→ Required work
Render each line of the records below as one string in a JSON list, skipping blank lines and leaving out the pictures.

-- Start Dataset --

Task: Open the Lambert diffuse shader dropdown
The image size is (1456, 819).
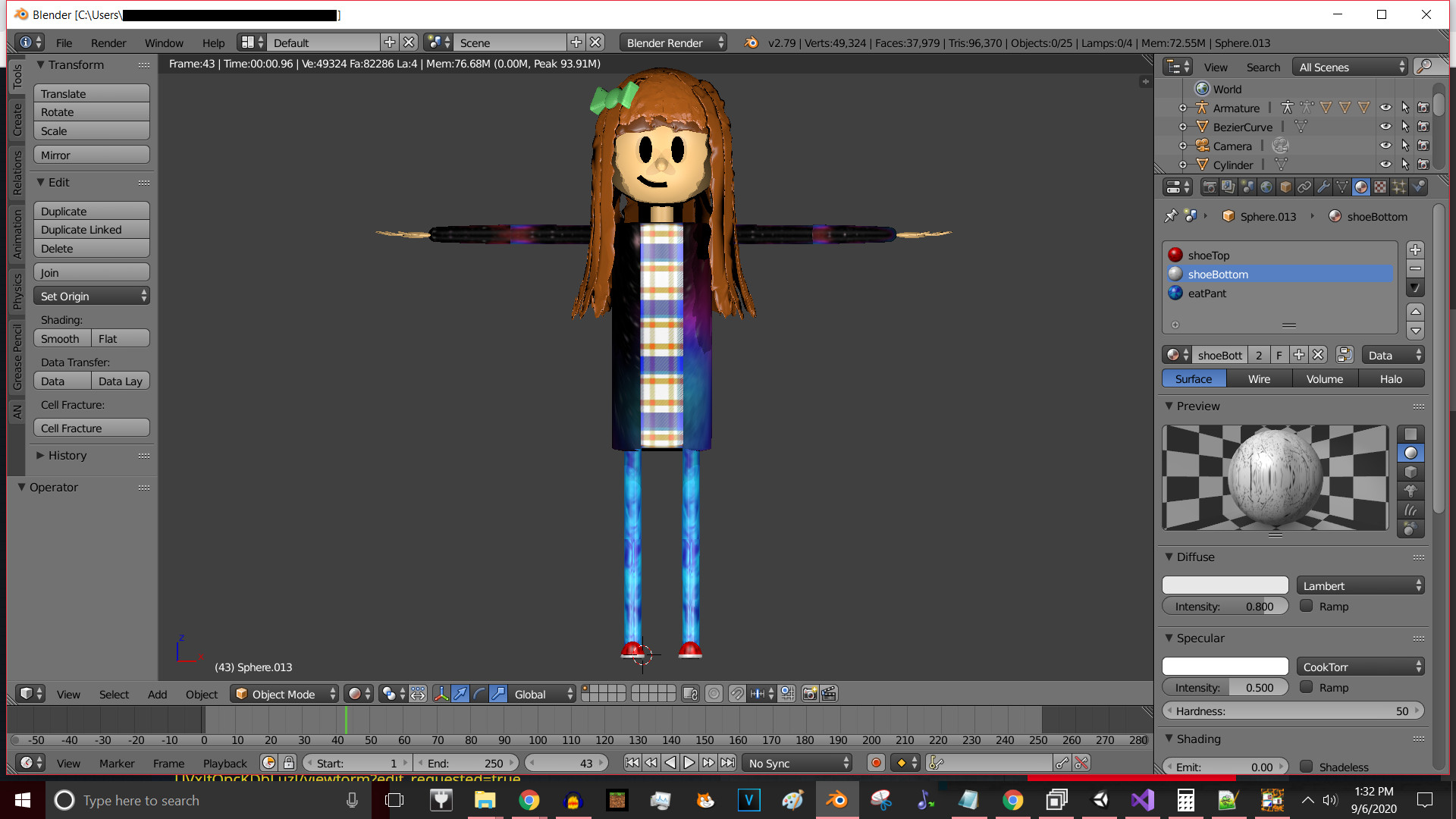Action: [1360, 585]
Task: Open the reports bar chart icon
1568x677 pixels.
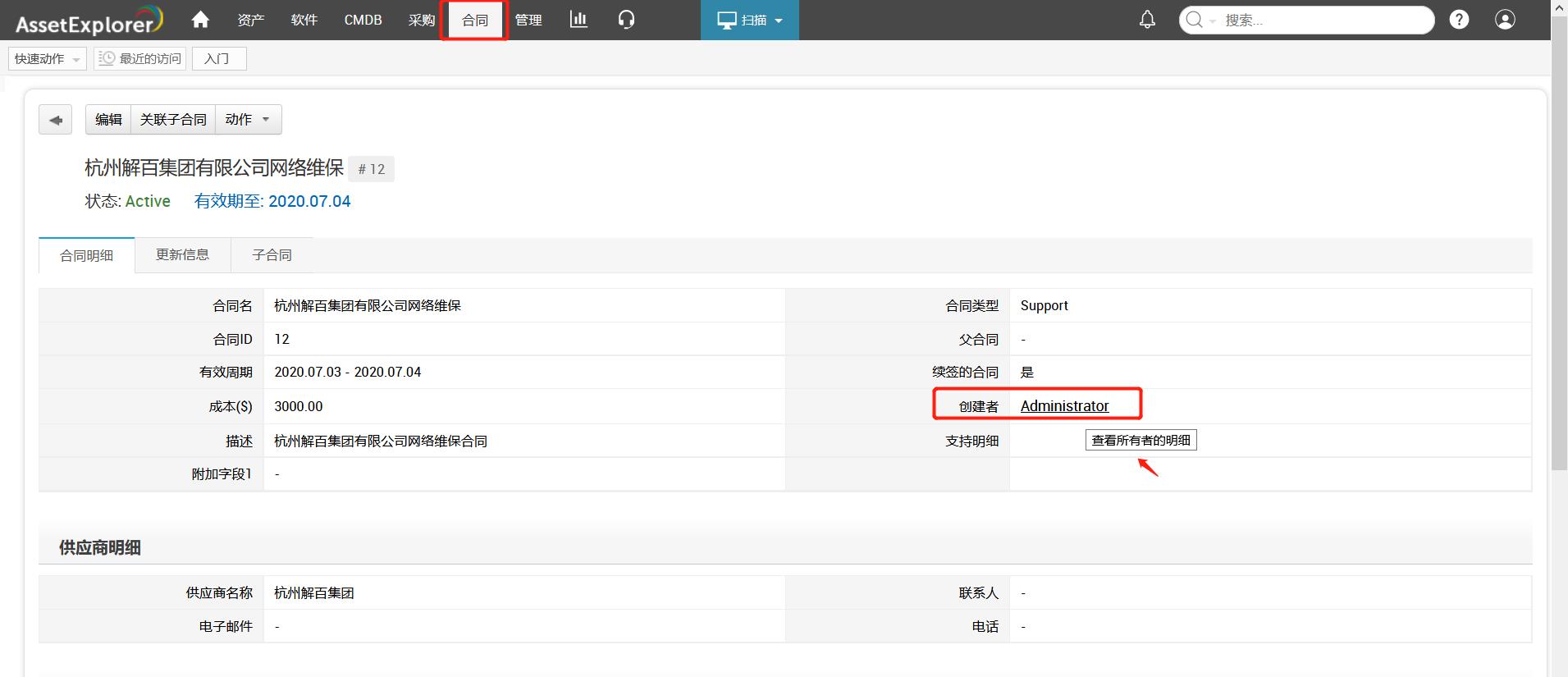Action: 578,20
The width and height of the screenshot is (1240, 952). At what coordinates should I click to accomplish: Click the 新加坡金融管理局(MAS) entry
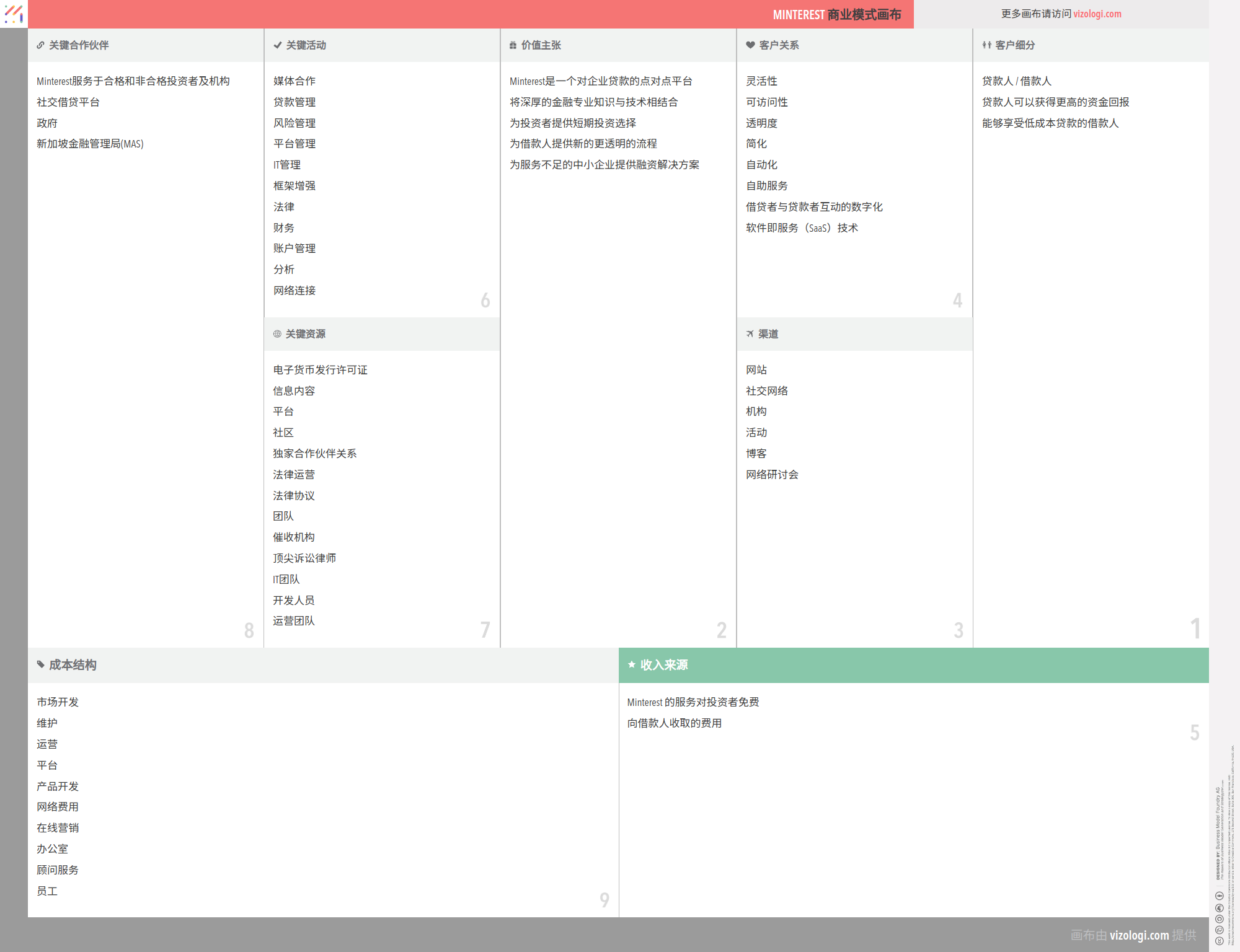[x=90, y=144]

-- End Dataset --

→ Exercise answer
[
  "Task: Open the Lambert diffuse shader dropdown",
  "The image size is (1456, 819).",
  "Action: [1360, 585]",
  "Task: Open the reports bar chart icon",
  "1568x677 pixels.",
  "Action: 578,20",
  "The width and height of the screenshot is (1240, 952). At what coordinates should I click to accomplish: Click the 新加坡金融管理局(MAS) entry",
  "[x=90, y=144]"
]